Siccità, la Regione dichiara lo stato di crisi e chiede l’emergenza nazionale

Un decreto del presidente Bonaccini in attesa delle mosse del Consiglio dei Ministri. Il Consorzio di bonifica conferma che la situazione è preoccupante anche per il territorio ravennate, soprattutto nel distretto collinare

SiccitaUn decreto del presidente dell’Emilia-Romagna, Stefano Bonaccini, dichiara lo stato di crisi idrica per tutta la regione. Il provvedimento è stato preso in attesa che il Consiglio dei Ministri riconosca lo stato di emergenza nazionale, come richiesto dalla Regione pochi giorni fa.
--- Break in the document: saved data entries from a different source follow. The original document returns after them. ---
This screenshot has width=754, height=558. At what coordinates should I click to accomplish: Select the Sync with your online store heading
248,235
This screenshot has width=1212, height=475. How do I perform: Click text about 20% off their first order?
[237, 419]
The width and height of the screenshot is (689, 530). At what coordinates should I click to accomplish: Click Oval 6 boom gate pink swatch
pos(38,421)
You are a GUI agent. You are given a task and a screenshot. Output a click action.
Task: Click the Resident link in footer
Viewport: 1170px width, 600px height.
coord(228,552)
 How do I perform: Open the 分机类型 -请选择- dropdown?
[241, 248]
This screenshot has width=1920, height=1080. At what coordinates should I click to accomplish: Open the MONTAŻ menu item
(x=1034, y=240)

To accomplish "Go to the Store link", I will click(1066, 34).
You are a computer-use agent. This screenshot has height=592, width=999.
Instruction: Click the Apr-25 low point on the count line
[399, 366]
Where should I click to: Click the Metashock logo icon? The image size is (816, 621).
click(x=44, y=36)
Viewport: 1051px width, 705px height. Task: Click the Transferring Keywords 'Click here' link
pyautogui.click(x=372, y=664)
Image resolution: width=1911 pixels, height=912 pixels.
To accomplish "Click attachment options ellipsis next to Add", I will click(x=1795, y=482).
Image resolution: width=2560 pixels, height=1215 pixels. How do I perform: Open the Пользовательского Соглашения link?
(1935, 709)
Il dipartimento nazionale di protezione civile concluderà oggi, 19 giugno, l’istruttoria sull’istanza, fondamentale per la deliberazione delle misure straordinarie necessarie ad affrontare la grave siccità che sta interessando in particolare le province di Parma e Piacenza.

Il provvedimento del presidente della Regione stabilisce la priorità dell’uso idropotabile dell’acqua nel caso in cui sia destinata a più utilizzi. Per le esigenze dell’agricoltura, la giunta Bonaccini ha inoltre previsto la possibilità di derogare agli attuali limiti di prelievo della risorsa idrica, per accelerare le procedure di realizzazione degli interventi urgenti.

Il Consorzio di bonifica della Romagna Occidentale, che ha sedi a Lugo e Faenza e opera in un comprensorio di oltre duemila km quadrati (con una rete canali di 962 km) spalmato su cinque province tra cui in prevalenza quella di Ravenna, presenta la situazione attraverso il presidente Alberto Asioli: «Ci sono molte preoccupazioni per il protrarsi del periodo di siccità. Le nostre reti distributive in pressione e l’alimentazione dei vettori irrigui a cielo aperto (i canali di scolo che, grazie a opportune opere di regolazione collocate lungo il loro percorso, vengono adibiti alla funzione accessoria di adduttori per la distribuzione idrica alle aziende agricole del comprensorio di pianura del Consorzio) sono in funzione h24 da diversi giorni. A oggi abbiamo già distribuito oltre 16 milioni di mc di acqua, un 20 percento in più rispetto allo stesso periodo del 2016. In pratica un livello climatologico e di distribuzione che solitamente si raggiunge indicativamente verso metà luglio. Fino ad ora siamo comunque riusciti a soddisfare tutte le richieste irrigue che ci sono pervenute, con la massima attenzione al risparmio e alla salvaguardia di questa fondamentale risorsa». Nel distretto collinare e montano la situazione è un po’ più grave. La ventina di invasi interaziendali realizzati allo scopo di costituire una riserva d’acqua per irrigazione da utilizzare proprio nei periodo come questo sta svolgendo appieno la propria funzione ma chi non può attingere a tali invasi si troverà costretto a fare scelte agronomiche importanti per salvare le coltivazioni.